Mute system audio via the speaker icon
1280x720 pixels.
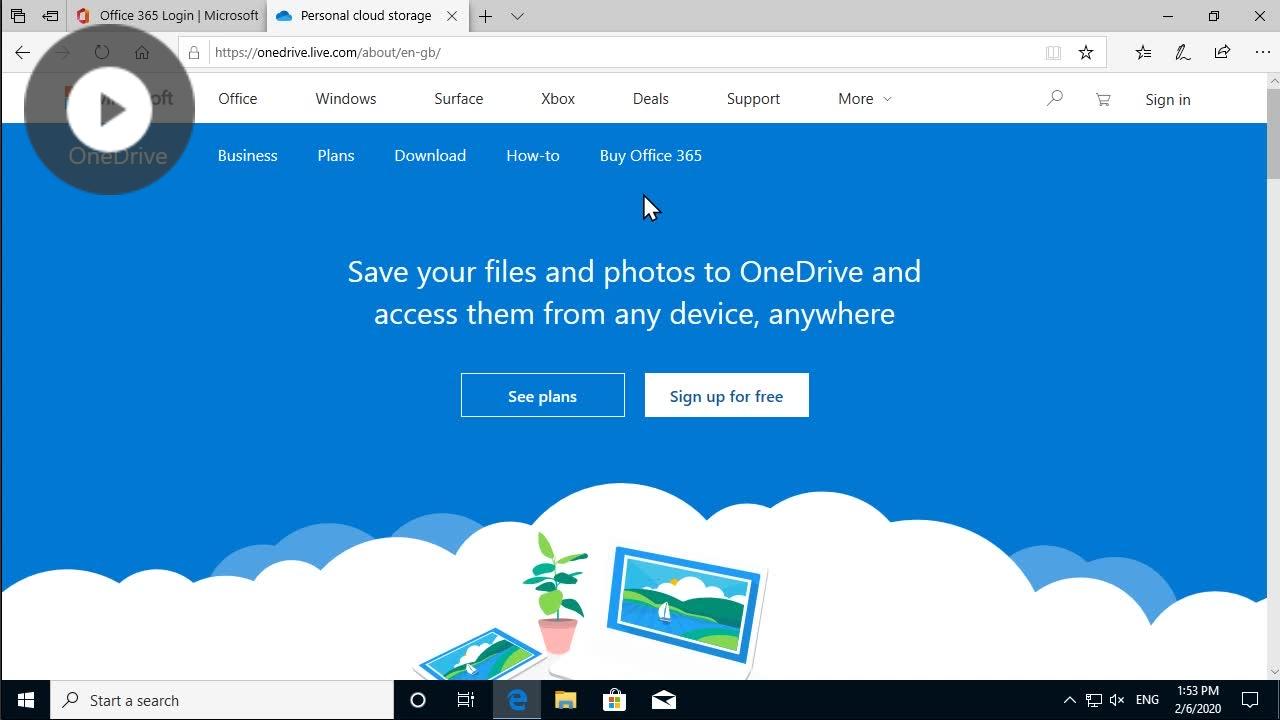[x=1117, y=700]
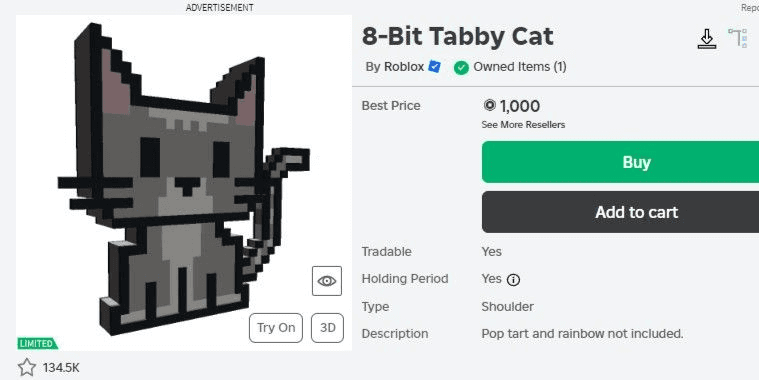Open the tree-structure icon at top right
Viewport: 759px width, 380px height.
click(738, 38)
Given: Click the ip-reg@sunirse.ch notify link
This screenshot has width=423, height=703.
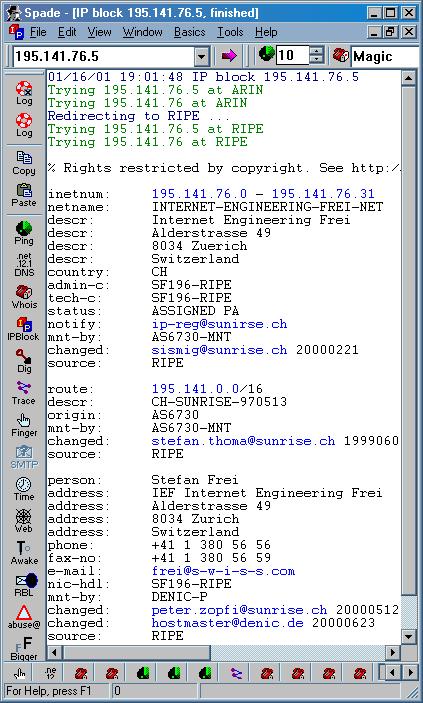Looking at the screenshot, I should (219, 324).
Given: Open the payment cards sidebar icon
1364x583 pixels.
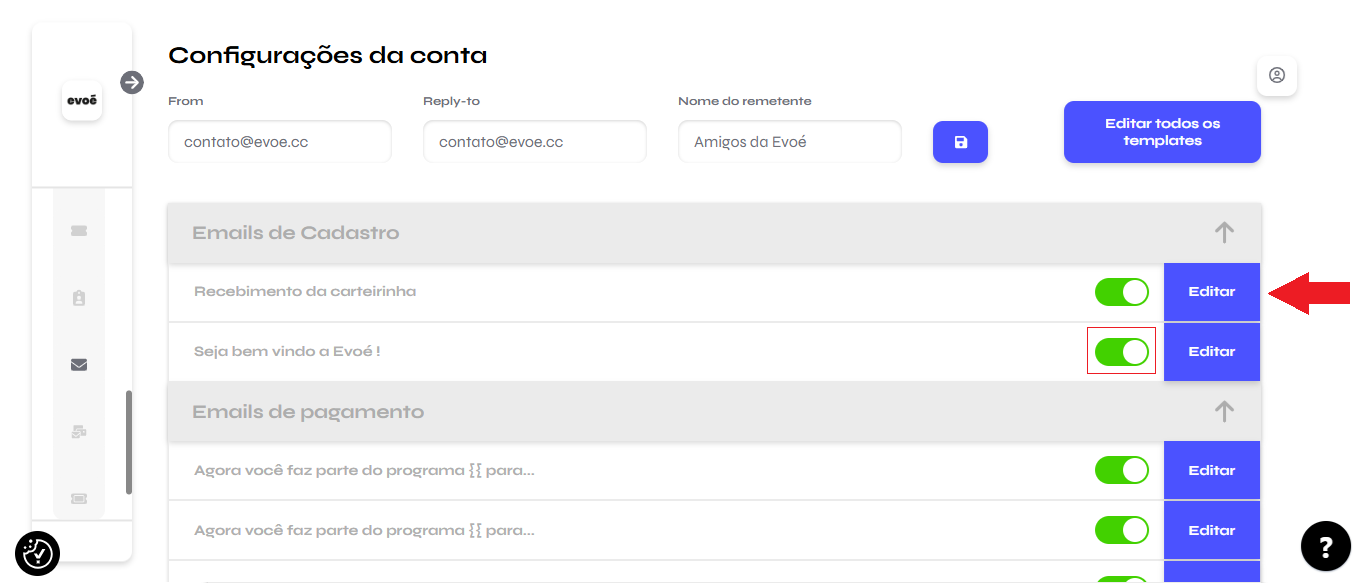Looking at the screenshot, I should pos(79,432).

**WORK TO COMPLETE**
Beginning with the line holding "Given: Open the payment cards sidebar icon", copy each line exactly through the end of the records above, and leave every picture out.

**SOLVED PROBLEM**
Given: Open the payment cards sidebar icon
1364x583 pixels.
Looking at the screenshot, I should pos(79,432).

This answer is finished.